MySpace is also a talk system, which all social software applications are to some degree or another, and it's the perfect example of a unique form of what sociologist Erving Goffman called "civil inattention." Civil inattention is that non-committal recognition we provide strangers in public places: "I see you, you exist, and though I can't say that I want to talk, I'm not ignoring you, either." Members on MySpace receive postings to their profile page that are short, often pithy testimonials and greetings-but which make no call on the member to respond there in kind. Profile page thus attract comments, these comments becoming a roster of one's social circle and network of friends. And because the comments are there for others to see, they have social content and intent: they're written as a reflection on the friend and friendship as much as they are for anything else. So MySpace facilitates a kind of low-intensity social mirroring: hellos and compliments produce a kind of flirtation. Not civil inattention, but undemanding attention.
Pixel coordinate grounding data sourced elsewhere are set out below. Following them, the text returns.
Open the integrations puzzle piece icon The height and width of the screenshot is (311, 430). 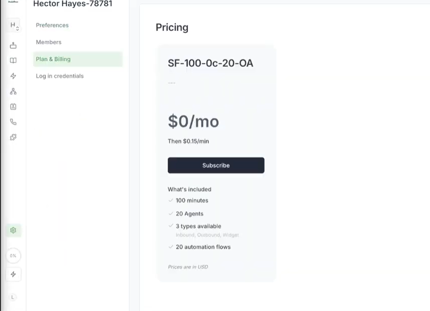point(13,137)
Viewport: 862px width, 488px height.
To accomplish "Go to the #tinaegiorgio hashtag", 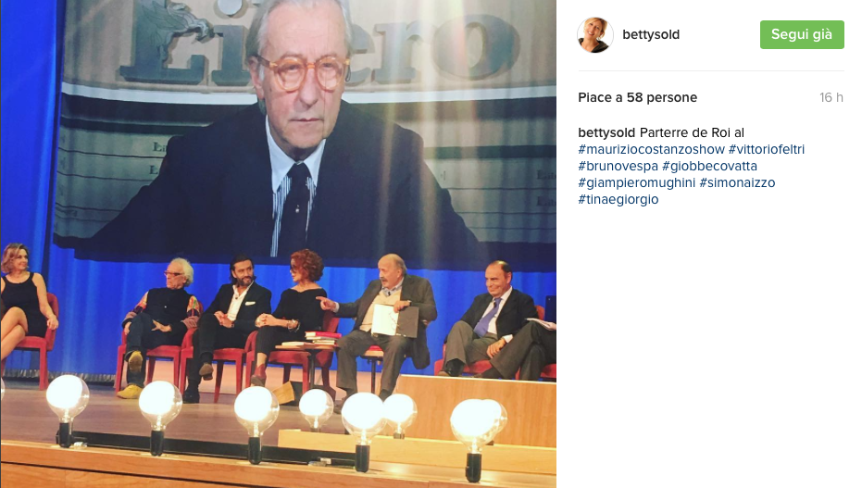I will pyautogui.click(x=618, y=199).
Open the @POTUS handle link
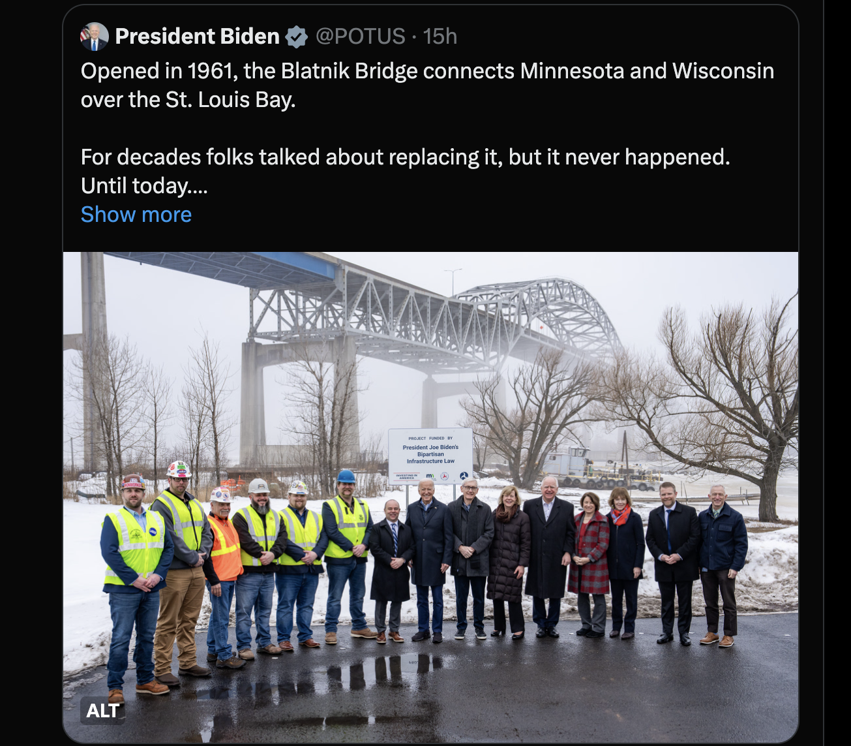The width and height of the screenshot is (851, 746). pyautogui.click(x=361, y=37)
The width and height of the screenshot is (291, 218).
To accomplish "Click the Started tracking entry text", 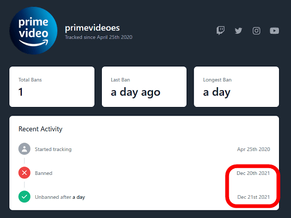I will pyautogui.click(x=53, y=149).
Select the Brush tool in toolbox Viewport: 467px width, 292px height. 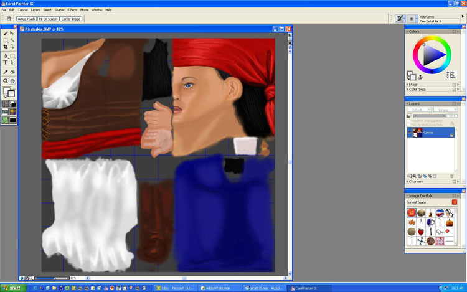(6, 33)
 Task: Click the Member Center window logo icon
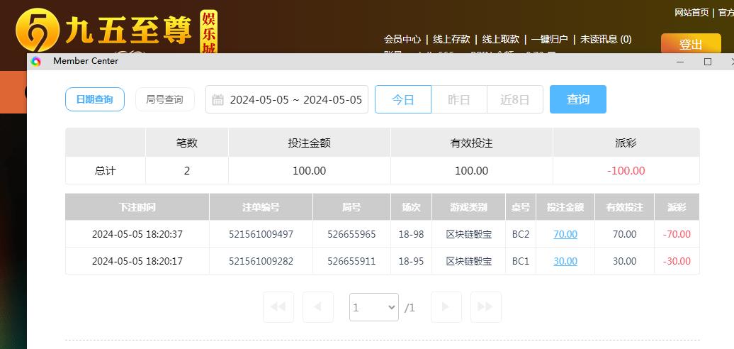36,62
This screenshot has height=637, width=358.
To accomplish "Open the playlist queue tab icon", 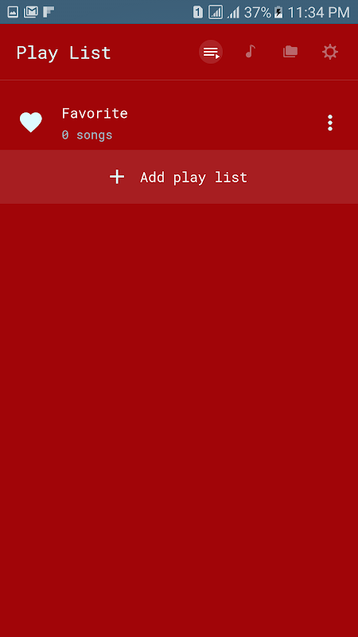I will (211, 52).
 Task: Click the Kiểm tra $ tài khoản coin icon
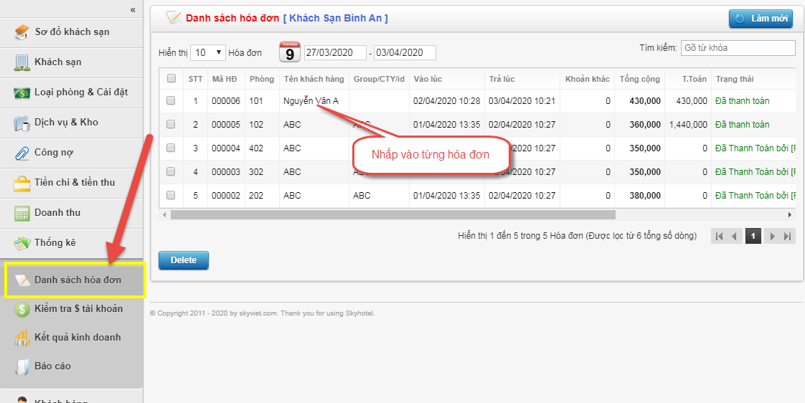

What's remarkable about this kind of service, as simple and undemanding as it is, comes with its scale. Philosopher and sociologist Niklas Luhmann described mass media as a second order narrative about society, a reflection of society upon itself, constructed as such and for the purpose of guiding a society's members and institutions to selecting signal from noise. MySpace is big enough that it is, in itself, a mass media institution. It's like a participatory "American Idol." (That would be an interesting comparison in fact, as the challenge of auditioning on AI is highly social, increasingly nasty, and incredibly hard not to watch all the same.) A popularity contest, profiling/personals/talk show system that has the population big enough to break a new band and produce trends of its own. And that is interesting. MySpace is proof that a talk system can give big media-its high production values, celebrities, focus-grouped taste-making and ad-funded messaging notwithstanding-a run for its money. Ironically, most social software users will complain that MySpace is the ugliest of the bunch (Tribe.net, Friendster, Orkut, Yahoo 360). Which is all the more reason to investigate the power of social technologies to create meaningful user experiences.